L’équipe Inserm de l’Unité 1073 “Nutrition, inflammation et dysfonction de l’axe intestin-cerveau” (Inserm/Université de Rouen) dirigée par Pierre Déchelotte et celle du professeur Akio Inui à l’Université de Kagoshima (Japon) ont assuré vendredi lors d’un colloque sur les neurosciences qui se tient à Rouen avoir élucidé l’un des mécanismes à l’origine d’une insatiable sensation de faim chez certains patients souffrant d’obésité.

Beaucoup de malades obèses (15% de la population adulte française) continuent malgré leurs efforts à avoir une prise alimentaire trop importante (hyperphagie) au regard de leurs réserves et leurs besoins. Chez ces patients, l’hormone de la faim (ghréline) est paradoxalement retrouvée à un taux normal voire bas. Pour ces malades, les chercheurs ont mis en évidence le rôle de certains anticorps entraînant une stimulation plus longue que la normale de l’appétit. En se liant à la ghréline, ces anticorps protègent l’hormone de la faim de sa dégradation. Celle-ci vient alors anormalement stimuler l’appétit alors que les besoins alimentaires sont satisfaits.
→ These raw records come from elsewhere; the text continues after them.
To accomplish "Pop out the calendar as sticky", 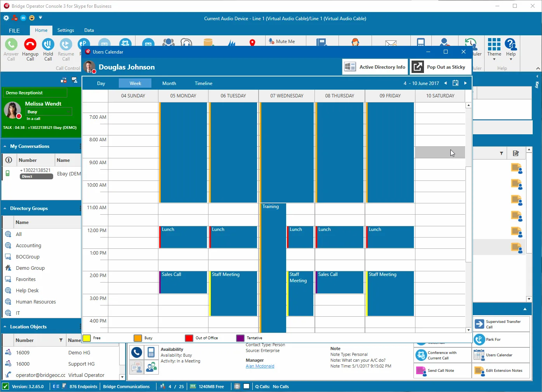I will (x=440, y=67).
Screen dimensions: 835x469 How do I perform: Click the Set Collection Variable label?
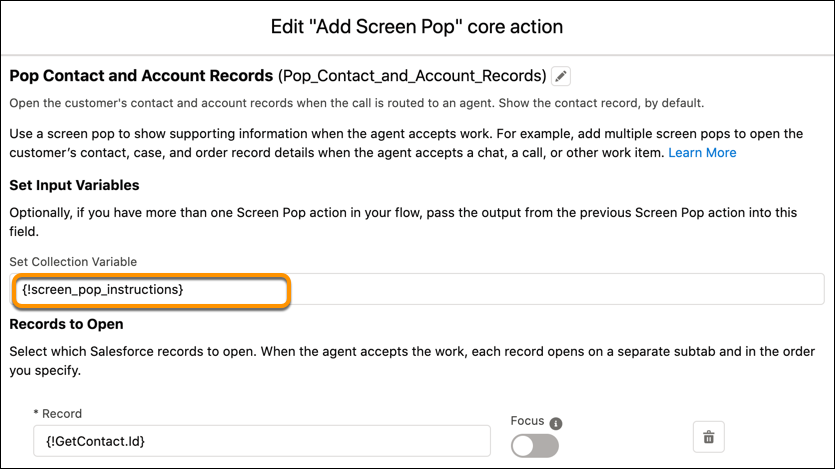click(73, 262)
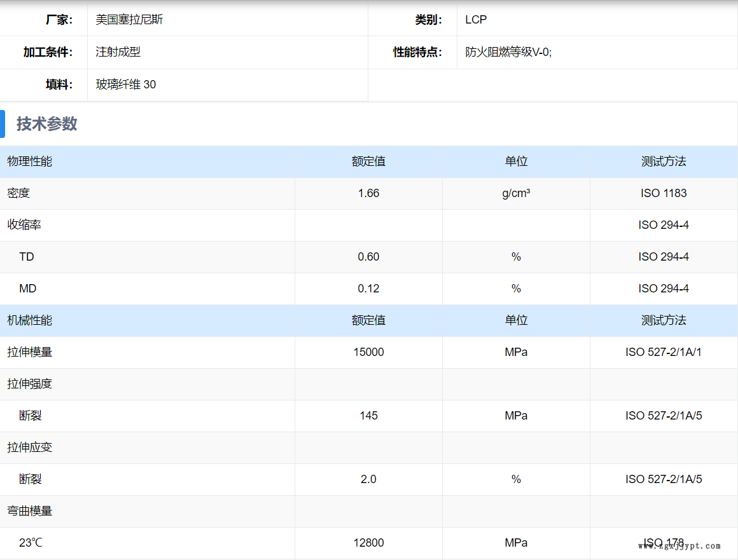Viewport: 738px width, 560px height.
Task: Select the g/cm³ unit cell
Action: click(516, 193)
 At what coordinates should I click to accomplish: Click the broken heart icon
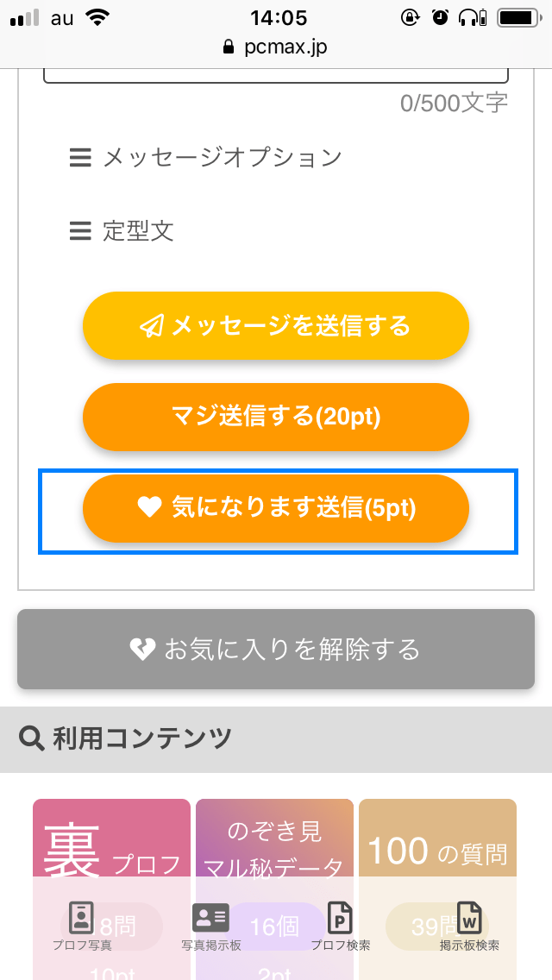(142, 649)
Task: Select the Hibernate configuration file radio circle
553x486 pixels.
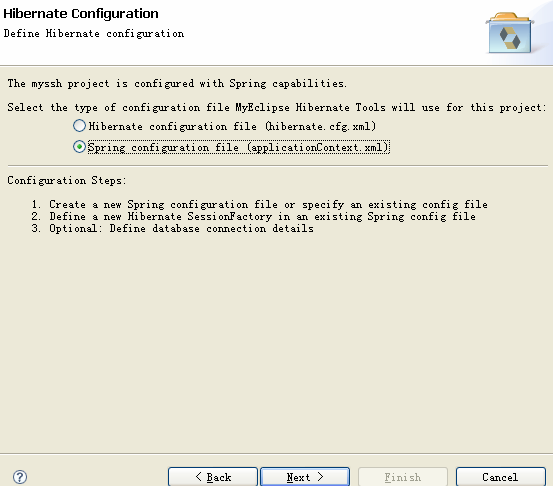Action: pyautogui.click(x=79, y=126)
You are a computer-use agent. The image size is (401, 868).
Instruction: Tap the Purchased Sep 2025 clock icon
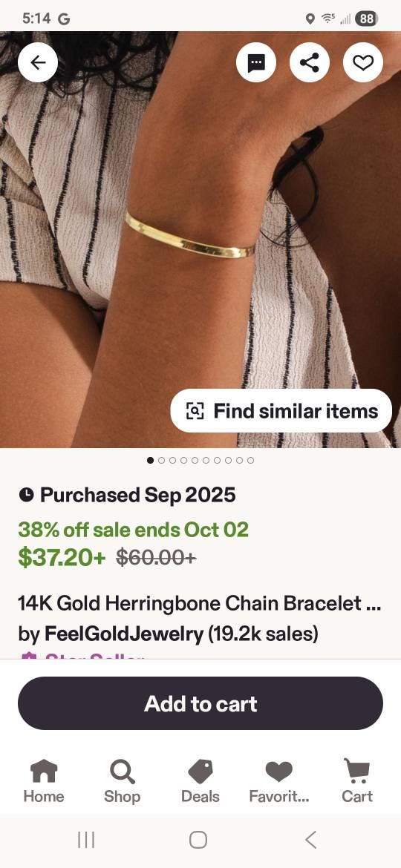(x=26, y=494)
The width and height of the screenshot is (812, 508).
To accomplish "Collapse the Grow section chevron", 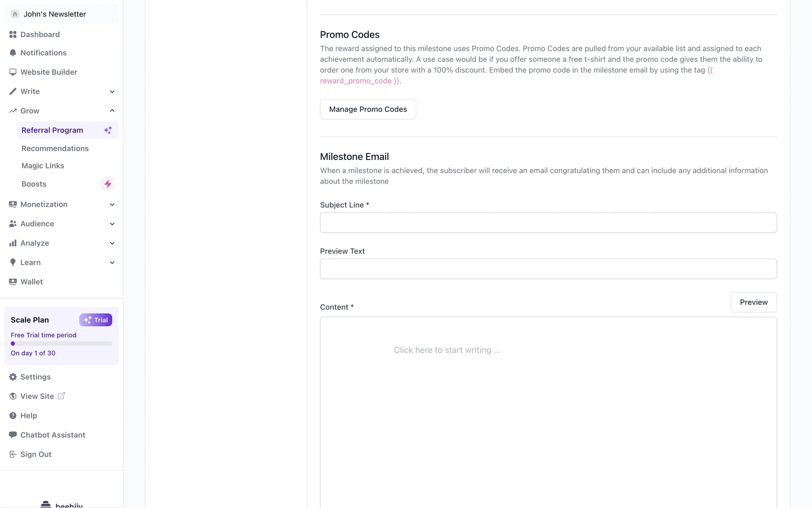I will pos(112,111).
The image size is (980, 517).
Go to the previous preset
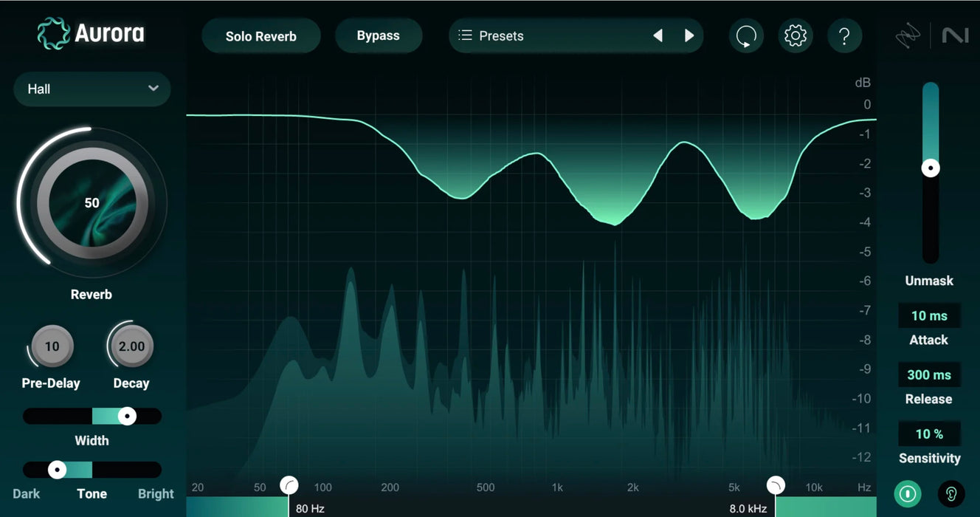point(658,35)
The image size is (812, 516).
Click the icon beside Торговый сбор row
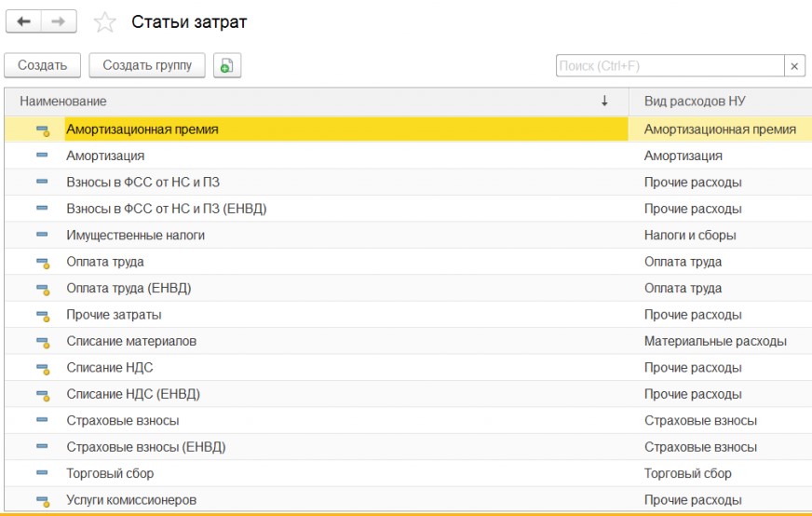point(43,474)
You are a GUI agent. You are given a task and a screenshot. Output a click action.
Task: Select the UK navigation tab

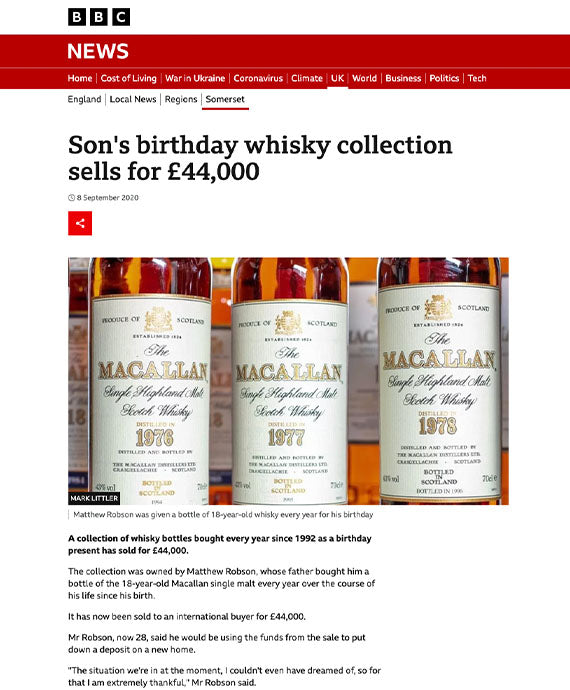[338, 78]
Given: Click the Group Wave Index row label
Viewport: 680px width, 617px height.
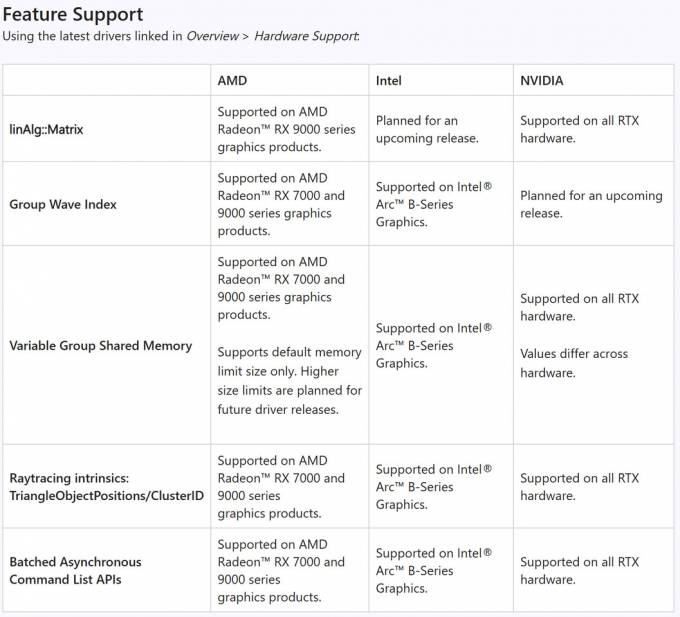Looking at the screenshot, I should pos(63,204).
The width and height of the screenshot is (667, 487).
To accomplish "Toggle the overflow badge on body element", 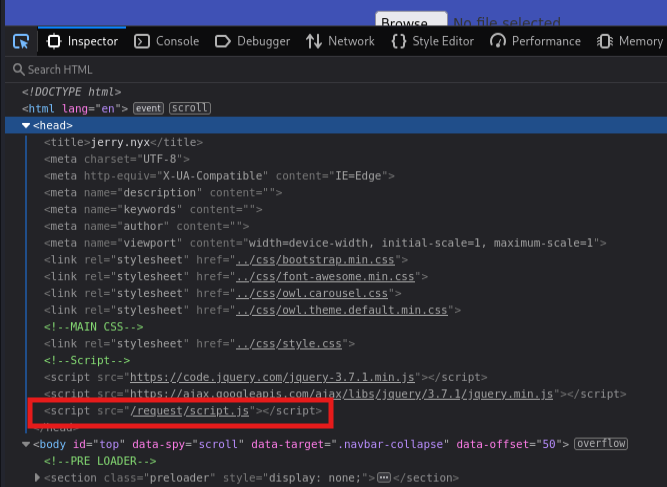I will 601,444.
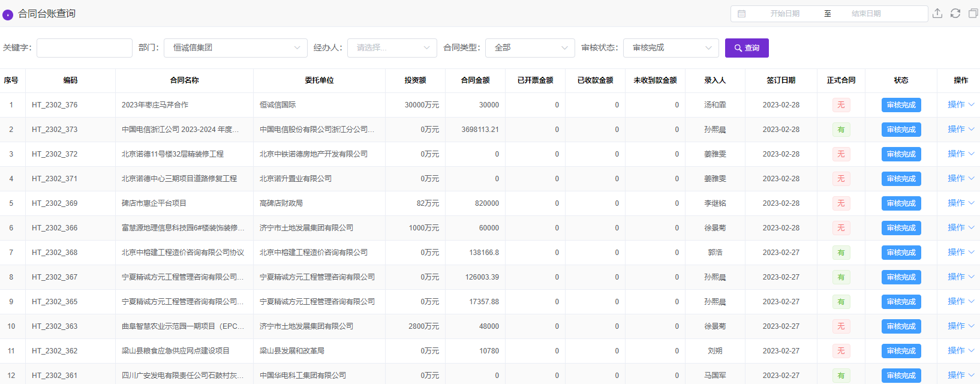Click the 无 tag for HT_2302_369
This screenshot has height=384, width=980.
pyautogui.click(x=841, y=203)
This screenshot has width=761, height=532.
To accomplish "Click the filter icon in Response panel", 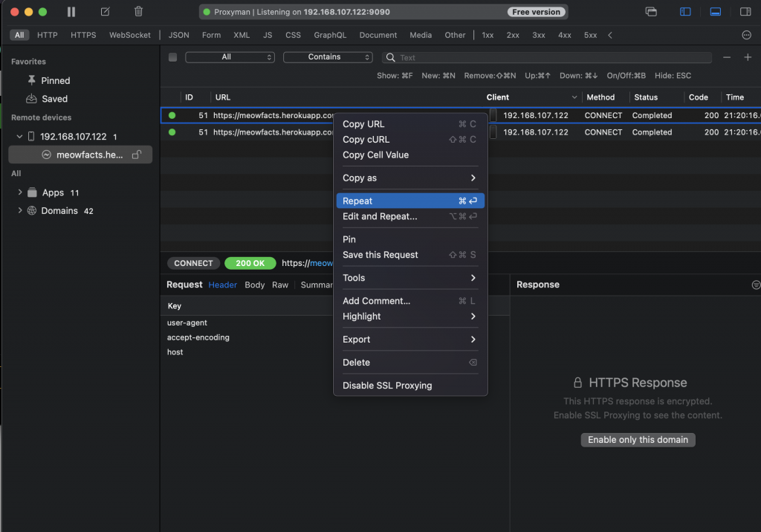I will 756,285.
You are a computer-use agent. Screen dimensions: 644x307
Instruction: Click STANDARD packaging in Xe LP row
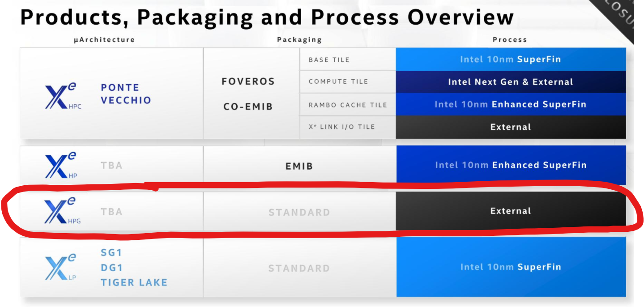(x=299, y=269)
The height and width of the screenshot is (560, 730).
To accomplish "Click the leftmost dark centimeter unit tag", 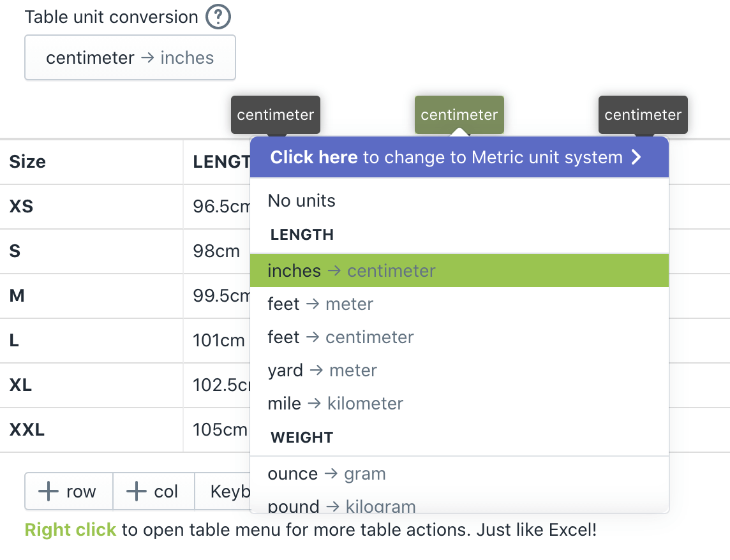I will (x=275, y=115).
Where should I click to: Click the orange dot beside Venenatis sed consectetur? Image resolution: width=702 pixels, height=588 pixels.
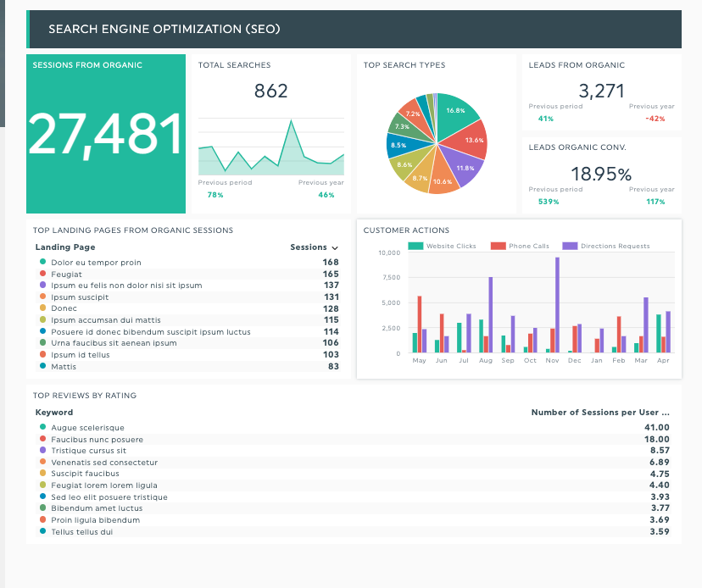(x=42, y=463)
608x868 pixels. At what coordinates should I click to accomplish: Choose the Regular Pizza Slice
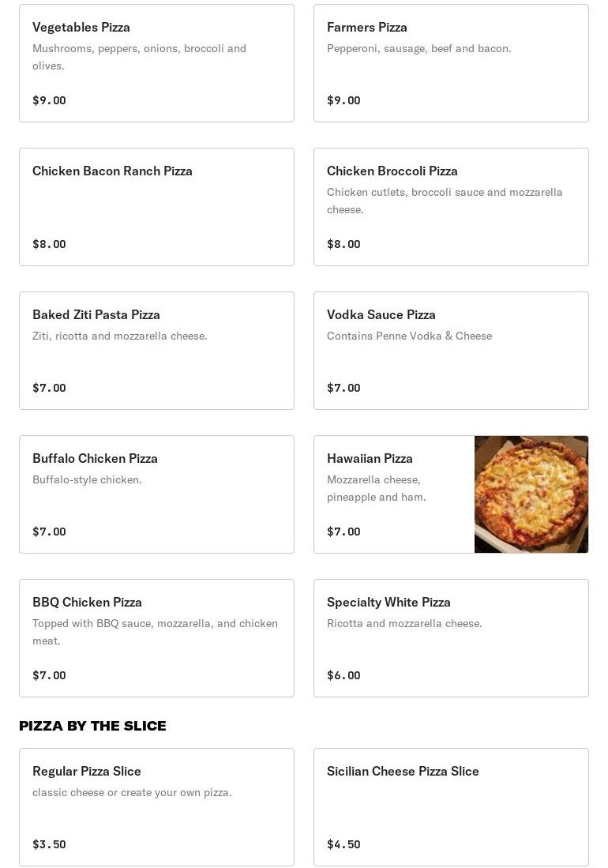156,807
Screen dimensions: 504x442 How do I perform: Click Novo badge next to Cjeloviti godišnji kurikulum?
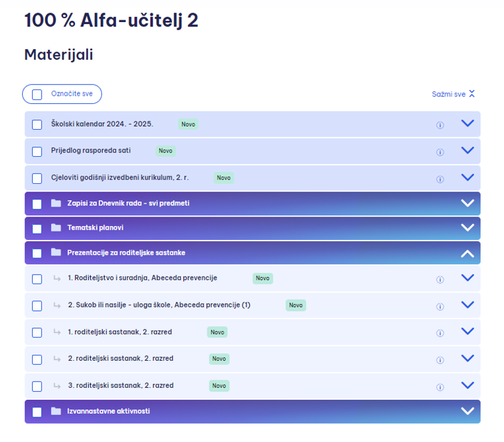(x=224, y=178)
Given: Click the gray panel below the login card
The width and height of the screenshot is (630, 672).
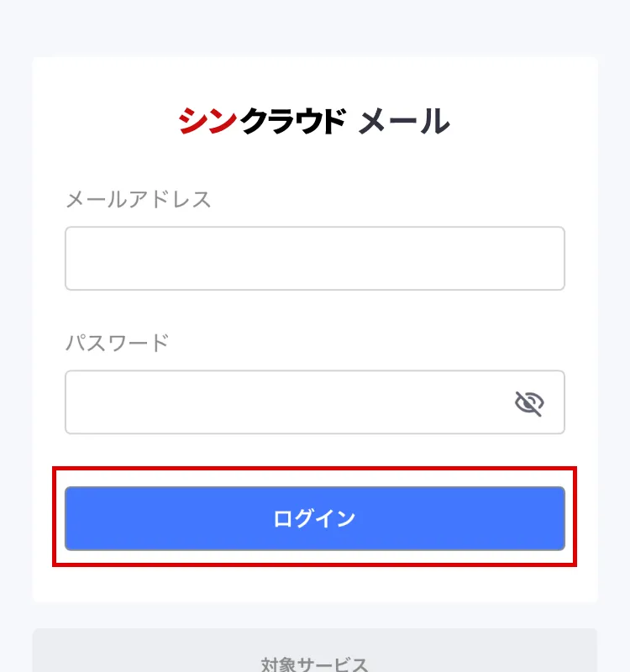Looking at the screenshot, I should point(315,650).
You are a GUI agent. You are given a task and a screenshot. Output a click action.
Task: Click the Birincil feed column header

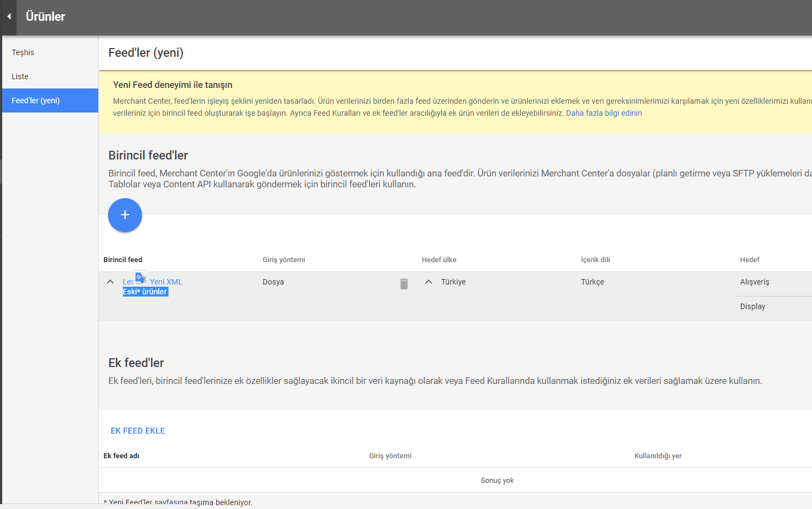click(123, 260)
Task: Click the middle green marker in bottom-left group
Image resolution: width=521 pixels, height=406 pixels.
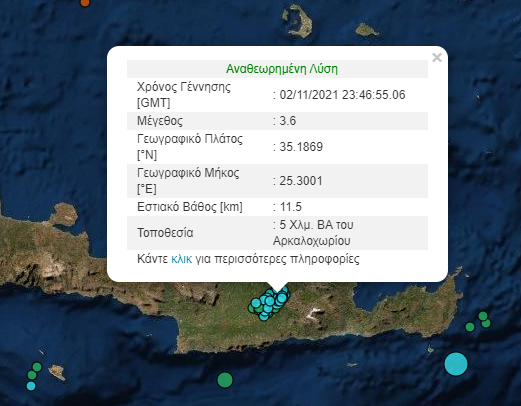Action: (x=32, y=375)
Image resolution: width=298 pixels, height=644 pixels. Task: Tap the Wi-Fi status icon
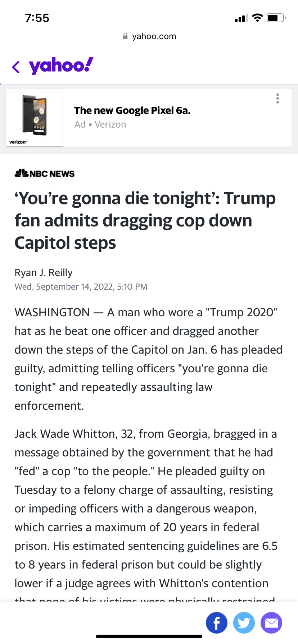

« Notre découverte ouvre une nouvelle piste pour concevoir des traitements agissant au cœur de ce mécanisme pour réduire l’hyperphagie observée dans le cas de l’obésité », se félicite Pierre Déchelotte. Ces résultats, fait-on remarquer en interne, pourraient également être utilisés pour l’étude du phénomène inverse, la perte d’appétit, observée par exemple dans le cas de situations d’anorexie.

Patrick Streiff

Les résultats de l’étude sont publiés dans la revue Nature Communications.